__Written task__:
Please reproduce the listing lines below verbatim, beginning at the line containing "Given: Click the Home icon in top bar" and stopping after the line containing "[x=325, y=350]".
[BEGIN The input]
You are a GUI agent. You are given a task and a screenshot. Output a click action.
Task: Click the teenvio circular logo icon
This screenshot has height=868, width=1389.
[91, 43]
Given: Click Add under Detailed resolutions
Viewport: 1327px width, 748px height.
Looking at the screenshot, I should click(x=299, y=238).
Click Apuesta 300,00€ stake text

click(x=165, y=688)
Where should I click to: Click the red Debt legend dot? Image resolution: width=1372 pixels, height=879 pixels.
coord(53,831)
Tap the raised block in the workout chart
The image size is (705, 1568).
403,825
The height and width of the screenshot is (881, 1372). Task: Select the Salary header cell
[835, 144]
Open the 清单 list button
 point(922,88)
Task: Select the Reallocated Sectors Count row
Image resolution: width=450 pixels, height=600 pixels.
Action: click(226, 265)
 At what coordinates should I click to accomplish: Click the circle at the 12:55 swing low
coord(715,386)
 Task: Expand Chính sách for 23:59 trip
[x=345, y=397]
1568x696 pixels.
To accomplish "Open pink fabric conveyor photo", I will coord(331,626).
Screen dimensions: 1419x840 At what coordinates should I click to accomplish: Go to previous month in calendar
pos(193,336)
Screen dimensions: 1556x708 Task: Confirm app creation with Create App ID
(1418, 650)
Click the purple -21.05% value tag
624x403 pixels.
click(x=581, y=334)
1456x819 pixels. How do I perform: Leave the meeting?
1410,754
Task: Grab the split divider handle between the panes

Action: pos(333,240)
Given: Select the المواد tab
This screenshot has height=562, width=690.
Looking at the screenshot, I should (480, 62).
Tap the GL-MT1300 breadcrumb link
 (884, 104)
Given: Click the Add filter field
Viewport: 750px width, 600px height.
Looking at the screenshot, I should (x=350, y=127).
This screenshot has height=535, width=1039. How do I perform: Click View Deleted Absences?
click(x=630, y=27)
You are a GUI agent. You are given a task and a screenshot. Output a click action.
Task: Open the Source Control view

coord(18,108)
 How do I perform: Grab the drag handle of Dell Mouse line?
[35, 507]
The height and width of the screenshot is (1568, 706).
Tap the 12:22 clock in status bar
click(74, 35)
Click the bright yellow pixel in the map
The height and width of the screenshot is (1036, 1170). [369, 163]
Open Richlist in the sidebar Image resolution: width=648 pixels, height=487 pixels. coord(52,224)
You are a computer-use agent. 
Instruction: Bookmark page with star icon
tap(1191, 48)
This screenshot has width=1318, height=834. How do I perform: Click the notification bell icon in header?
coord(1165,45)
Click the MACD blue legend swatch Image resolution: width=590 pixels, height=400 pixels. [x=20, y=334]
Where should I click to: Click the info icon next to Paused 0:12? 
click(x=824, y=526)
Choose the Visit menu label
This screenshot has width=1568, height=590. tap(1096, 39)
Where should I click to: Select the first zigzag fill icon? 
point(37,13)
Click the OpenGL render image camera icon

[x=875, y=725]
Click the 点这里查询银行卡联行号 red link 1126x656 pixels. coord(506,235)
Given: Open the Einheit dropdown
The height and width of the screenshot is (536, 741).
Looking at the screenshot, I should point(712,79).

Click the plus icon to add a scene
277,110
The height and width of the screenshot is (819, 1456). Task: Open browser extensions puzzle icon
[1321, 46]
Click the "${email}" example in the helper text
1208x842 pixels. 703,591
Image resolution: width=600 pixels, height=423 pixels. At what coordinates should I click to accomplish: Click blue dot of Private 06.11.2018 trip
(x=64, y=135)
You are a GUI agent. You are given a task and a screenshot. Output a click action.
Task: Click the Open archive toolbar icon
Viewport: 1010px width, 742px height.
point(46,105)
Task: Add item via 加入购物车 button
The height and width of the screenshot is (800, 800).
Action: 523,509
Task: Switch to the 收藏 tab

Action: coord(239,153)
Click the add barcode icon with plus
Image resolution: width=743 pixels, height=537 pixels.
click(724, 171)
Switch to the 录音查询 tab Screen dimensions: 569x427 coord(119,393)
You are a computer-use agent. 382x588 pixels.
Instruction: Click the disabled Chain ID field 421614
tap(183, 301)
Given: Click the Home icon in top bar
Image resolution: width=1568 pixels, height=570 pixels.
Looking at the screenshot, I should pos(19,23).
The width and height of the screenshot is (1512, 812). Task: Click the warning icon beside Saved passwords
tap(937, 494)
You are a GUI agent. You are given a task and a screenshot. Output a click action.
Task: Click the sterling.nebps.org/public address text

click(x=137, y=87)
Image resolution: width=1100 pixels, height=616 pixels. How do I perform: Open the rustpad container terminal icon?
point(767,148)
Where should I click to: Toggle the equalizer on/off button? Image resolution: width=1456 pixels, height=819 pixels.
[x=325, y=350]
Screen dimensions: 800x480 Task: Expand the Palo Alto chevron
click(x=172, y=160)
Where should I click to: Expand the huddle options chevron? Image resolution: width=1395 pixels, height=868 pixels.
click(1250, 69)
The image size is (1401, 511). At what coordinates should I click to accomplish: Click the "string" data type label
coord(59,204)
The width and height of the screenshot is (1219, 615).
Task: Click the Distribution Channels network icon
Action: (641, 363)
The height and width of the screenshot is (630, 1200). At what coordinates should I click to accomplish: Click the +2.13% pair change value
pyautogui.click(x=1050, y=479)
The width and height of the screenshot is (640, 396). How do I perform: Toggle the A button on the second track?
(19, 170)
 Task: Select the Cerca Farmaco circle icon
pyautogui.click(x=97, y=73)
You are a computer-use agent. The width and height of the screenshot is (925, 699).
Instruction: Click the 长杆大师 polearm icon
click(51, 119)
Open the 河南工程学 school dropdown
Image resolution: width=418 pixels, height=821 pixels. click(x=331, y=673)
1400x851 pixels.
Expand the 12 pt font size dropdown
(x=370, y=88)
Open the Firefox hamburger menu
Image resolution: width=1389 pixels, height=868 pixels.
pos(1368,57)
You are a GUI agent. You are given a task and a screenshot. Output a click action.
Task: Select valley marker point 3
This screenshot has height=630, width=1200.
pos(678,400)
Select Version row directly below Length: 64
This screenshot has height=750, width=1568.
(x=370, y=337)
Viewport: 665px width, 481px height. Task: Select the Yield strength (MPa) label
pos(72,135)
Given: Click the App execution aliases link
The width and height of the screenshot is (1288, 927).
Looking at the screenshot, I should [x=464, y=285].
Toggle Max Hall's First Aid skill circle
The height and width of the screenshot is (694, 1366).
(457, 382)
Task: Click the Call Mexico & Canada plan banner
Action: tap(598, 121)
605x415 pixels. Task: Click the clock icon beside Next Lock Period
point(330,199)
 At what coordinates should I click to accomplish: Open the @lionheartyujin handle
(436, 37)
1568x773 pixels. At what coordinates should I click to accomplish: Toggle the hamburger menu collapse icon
[END The input]
__The output__:
Given: Click the Home icon in top bar
Image resolution: width=1568 pixels, height=570 pixels.
Looking at the screenshot, I should pos(19,23).
The width and height of the screenshot is (1512, 812). Task: Click the warning icon beside Saved passwords
tap(937, 494)
You are a GUI agent. You are given a task and a screenshot. Output a click action.
Task: Click the sterling.nebps.org/public address text

click(x=137, y=87)
Image resolution: width=1100 pixels, height=616 pixels. How do I perform: Open the rustpad container terminal icon?
point(767,148)
Where should I click to: Toggle the equalizer on/off button? Image resolution: width=1456 pixels, height=819 pixels.
[x=325, y=350]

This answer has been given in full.